Employers—through the taxes they pay and benefits they provide—have an important but delicate role to play in the U.S. child care crisis. Employer-supported child care helps defray essential costs paid by employees, ensuring firms that otherwise freely benefit from the child care system have some necessary skin in the game. A policy agenda that promotes employer-sponsored child care without other public investments, however, could have unintended consequences for the broader U.S. labor and the overall child care market.
This column discusses how employers benefit from the child care system, opportunities and risks posed by employer-sponsored child care, and options within the CHIPS Act, including employers’ direct engagement with existing child care providers that can strengthen local child care markets across the United States.

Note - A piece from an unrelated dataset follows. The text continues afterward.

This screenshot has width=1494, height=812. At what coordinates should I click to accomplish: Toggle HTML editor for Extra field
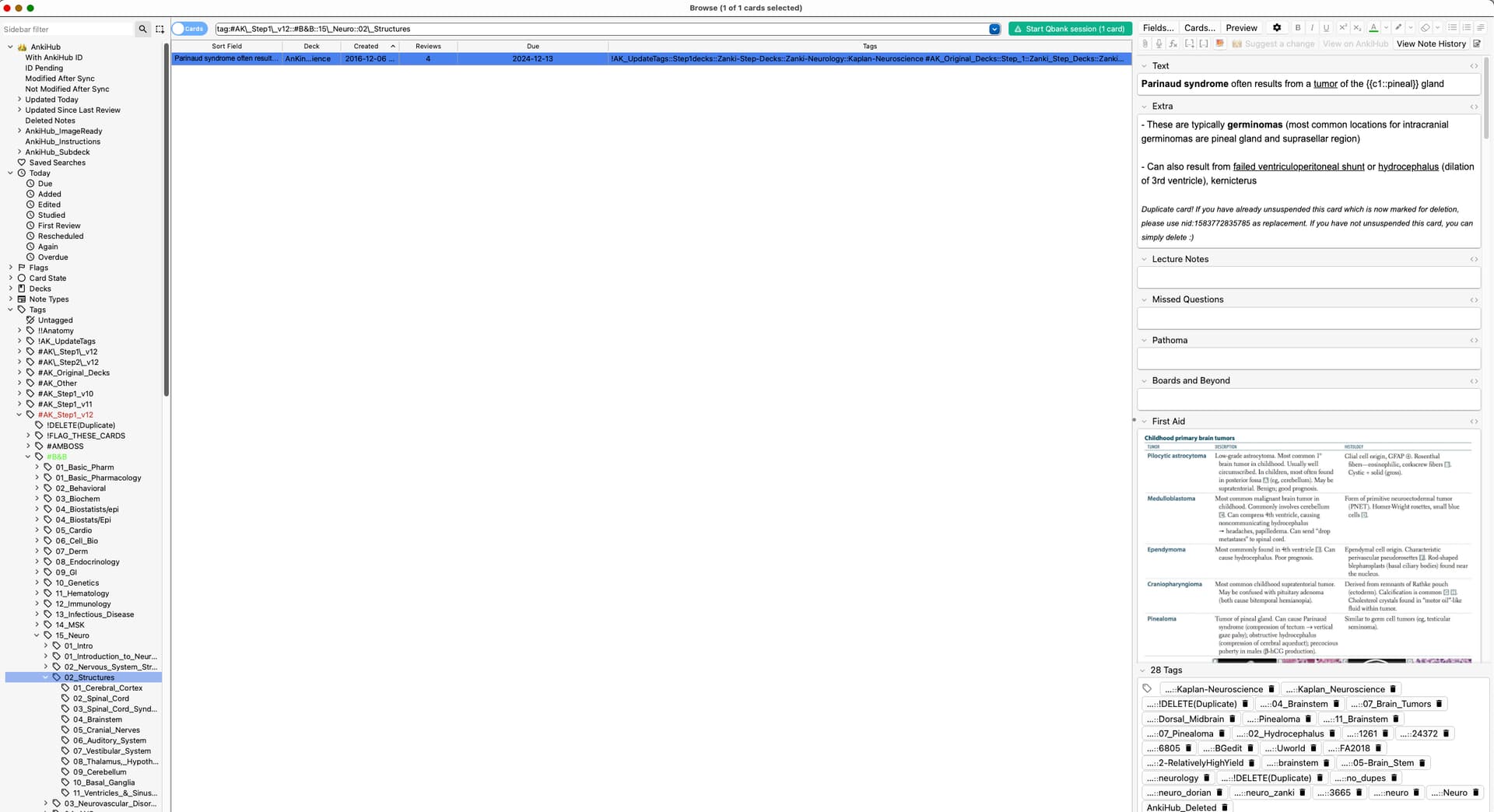[x=1474, y=107]
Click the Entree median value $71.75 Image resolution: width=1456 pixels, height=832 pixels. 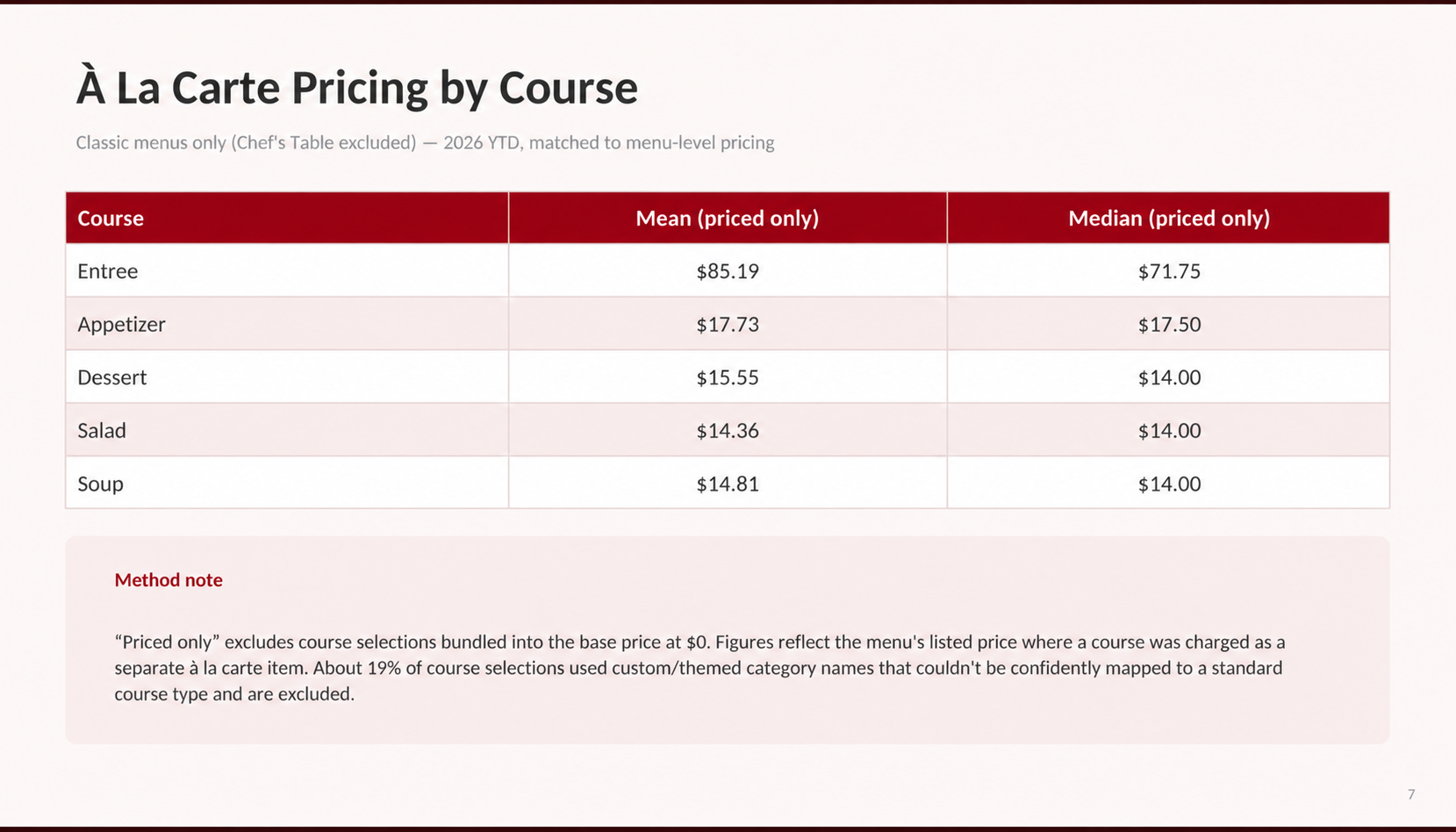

Employers reap the benefits of their employees’ unsustainable child care costs
The U.S. child care system is primarily funded by tuition fees paid by families, with the median price ranging from $5,357 to $17,171 a year, depending on location, children’s ages, and the type of child care provider. Parents pay these high costs because they get something in return, such as peace of mind that their child is safe, and the time to pursue other activities, including education, job training, and work. In facilitating these activities, child care creates economic benefits far beyond just the families that use and pay for it.
Employer-sponsored care may help some workers access child care, but the practice at a larger scale poses broader risks
While some large firms proactively provide child care benefits to attract and retain talent, data shows that most employers regard care needs as a private matter of personal responsibility. In 2021, for example, only 11 percent of the civilian workforce had employer-provided child care benefits, including just 8 percent of those in “goods producing industries” such as semiconductor manufacturing.
By requiring employers to plan for potential child care issues, the CHIPS Act is forcing some firms to contend with a challenge they may have otherwise ignored. This should yield tangible benefits for employees in this sector, but policymakers must be thoughtful as more employers find themselves in the child care business.
Employer-sponsored child care remains a rare benefit in the United States, but research indicates that it can be highly valuable for certain demographics. One study by Taryn Morrissey of American University and Mildred E. Warner of Cornell University finds that child care vouchers provided by a university employer were effective in reaching workers with the highest needs, including part-time workers and those with more complex child care requirements. A related study finds that workers who used these vouchers were more committed to their employers and reported less work/family stress.